The plans will use national guarantee schemes as a starting point to develop a system of reinsurance, Juncker told the European Parliament in Strasbourg, France, on Wednesday. This would protect households and businesses while stopping short of full mutualization, he said.
“We all saw what happened in Greece during the summer,” he said. “Citizens were, understandably, taking out their savings since they had little trust and confidence in the financial capability of the state to support its banking system. This must change.”
Common deposit insurance is “the missing part of our banking union,” Juncker said. He was referring to efforts to overhaul supervision of lenders in the 19-nation eurozone and break the link between banking woes and sovereign debt struggles that were made in the wake of the crisis that spread from Greece. Details of the proposal will be unveiled in coming weeks, he said.

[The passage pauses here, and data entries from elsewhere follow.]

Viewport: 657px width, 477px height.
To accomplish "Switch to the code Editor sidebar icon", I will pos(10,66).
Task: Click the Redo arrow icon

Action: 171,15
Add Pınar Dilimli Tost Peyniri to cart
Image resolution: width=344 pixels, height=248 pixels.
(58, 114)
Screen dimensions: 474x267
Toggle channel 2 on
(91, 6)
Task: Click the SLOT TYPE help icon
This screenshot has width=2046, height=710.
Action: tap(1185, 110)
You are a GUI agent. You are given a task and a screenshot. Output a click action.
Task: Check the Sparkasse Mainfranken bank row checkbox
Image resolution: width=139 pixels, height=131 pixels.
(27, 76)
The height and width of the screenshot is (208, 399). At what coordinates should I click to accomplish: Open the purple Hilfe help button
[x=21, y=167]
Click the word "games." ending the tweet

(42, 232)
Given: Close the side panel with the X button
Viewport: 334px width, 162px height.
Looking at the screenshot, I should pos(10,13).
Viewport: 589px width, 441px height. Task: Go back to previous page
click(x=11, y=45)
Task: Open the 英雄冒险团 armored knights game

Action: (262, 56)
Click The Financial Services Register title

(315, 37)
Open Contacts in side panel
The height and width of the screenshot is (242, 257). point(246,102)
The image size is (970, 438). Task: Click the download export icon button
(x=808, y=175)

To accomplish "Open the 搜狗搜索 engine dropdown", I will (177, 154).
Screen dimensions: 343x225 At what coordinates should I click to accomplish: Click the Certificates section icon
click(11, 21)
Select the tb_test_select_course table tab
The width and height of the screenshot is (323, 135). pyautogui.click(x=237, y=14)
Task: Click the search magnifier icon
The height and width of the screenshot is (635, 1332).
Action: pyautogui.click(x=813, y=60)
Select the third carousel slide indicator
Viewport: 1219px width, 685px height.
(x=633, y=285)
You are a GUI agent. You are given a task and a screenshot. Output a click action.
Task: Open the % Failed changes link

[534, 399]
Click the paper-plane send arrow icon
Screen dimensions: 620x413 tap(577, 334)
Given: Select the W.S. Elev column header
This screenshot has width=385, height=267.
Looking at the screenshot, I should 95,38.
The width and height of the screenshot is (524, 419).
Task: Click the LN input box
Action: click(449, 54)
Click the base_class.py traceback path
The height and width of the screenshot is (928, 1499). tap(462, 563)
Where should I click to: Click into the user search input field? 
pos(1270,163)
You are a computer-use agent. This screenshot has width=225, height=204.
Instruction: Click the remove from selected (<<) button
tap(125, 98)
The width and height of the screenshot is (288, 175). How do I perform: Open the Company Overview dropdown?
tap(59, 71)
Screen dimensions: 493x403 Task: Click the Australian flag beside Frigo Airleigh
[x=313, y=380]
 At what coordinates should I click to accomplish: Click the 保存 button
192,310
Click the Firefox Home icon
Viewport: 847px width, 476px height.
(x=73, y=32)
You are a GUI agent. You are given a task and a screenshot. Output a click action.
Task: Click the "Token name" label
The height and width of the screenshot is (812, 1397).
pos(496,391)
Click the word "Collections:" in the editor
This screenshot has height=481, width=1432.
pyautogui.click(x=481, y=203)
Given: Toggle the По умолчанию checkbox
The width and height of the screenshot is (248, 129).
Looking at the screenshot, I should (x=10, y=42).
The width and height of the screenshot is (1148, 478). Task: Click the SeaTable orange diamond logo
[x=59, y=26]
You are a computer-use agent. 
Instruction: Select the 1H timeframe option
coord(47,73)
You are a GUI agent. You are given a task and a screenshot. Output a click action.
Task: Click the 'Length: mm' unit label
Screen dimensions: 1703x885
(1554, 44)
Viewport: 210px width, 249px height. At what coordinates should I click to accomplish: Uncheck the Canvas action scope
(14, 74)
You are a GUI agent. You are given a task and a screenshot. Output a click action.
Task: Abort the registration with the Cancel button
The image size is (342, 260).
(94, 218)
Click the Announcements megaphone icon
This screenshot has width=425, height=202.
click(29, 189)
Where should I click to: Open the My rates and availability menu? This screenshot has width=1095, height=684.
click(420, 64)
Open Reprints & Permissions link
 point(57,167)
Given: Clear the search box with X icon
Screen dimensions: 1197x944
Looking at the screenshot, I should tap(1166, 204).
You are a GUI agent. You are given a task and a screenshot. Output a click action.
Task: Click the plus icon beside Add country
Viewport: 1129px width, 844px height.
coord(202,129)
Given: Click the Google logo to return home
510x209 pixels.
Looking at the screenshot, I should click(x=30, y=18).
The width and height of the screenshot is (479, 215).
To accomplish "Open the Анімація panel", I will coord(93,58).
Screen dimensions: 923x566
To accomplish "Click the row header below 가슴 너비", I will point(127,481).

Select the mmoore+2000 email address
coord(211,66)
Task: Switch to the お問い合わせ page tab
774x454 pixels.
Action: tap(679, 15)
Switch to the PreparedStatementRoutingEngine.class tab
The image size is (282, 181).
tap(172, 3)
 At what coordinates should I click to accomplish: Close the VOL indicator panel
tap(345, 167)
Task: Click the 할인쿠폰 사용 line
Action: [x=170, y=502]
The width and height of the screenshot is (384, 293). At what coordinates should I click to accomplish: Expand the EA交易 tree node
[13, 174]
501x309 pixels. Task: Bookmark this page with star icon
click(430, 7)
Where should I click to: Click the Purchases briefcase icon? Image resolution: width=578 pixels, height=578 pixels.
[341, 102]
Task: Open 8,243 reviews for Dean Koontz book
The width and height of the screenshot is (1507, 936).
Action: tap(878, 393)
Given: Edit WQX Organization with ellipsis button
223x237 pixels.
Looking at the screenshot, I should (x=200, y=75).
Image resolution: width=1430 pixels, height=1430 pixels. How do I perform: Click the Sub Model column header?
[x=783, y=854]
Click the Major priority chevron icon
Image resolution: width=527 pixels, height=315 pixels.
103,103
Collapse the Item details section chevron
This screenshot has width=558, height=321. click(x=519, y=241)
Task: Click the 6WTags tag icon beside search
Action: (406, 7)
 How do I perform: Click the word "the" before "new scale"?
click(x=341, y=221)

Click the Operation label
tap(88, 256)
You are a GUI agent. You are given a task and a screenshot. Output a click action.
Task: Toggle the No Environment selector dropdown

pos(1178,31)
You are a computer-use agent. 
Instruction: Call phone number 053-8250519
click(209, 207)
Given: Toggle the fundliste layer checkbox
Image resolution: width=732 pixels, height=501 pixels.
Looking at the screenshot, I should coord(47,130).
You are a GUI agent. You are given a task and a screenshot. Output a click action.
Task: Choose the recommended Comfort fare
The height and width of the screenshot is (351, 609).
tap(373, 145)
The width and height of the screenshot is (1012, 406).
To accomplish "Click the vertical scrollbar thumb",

The EU stopped short of creating a joint system when it last revamped its deposit-insurance rules, due to opposition from Germany and other nations that wanted to keep their banking protection separate from their euro-area counterparts. After bailouts in Cyprus and Greece raised the prospect of losses on insured deposits, the commission and the European Central Bank called for strengthening the existing consumer protection system.
‘Urgently needed’
“A more common deposit-guarantee system is urgently needed, and the commission will present a legislative proposal on the first steps towards this before the end of the year,” Juncker said. “I am of course fully aware there is no consensus on this yet.”
Austrian Finance Minister Hans Joerg Schelling said on Tuesday that common deposit insurance is “a singular goal of some” rather than a shared priority. He said talks on the issue should move step by step and he rejected EU President Donald Tusk’s call to tackle the matter more speedily.
Tusk, a co-author with Juncker of the EU’s most recent report on economic and monetary union, said this week that common deposit insurance is possible without changing the EU’s treaties.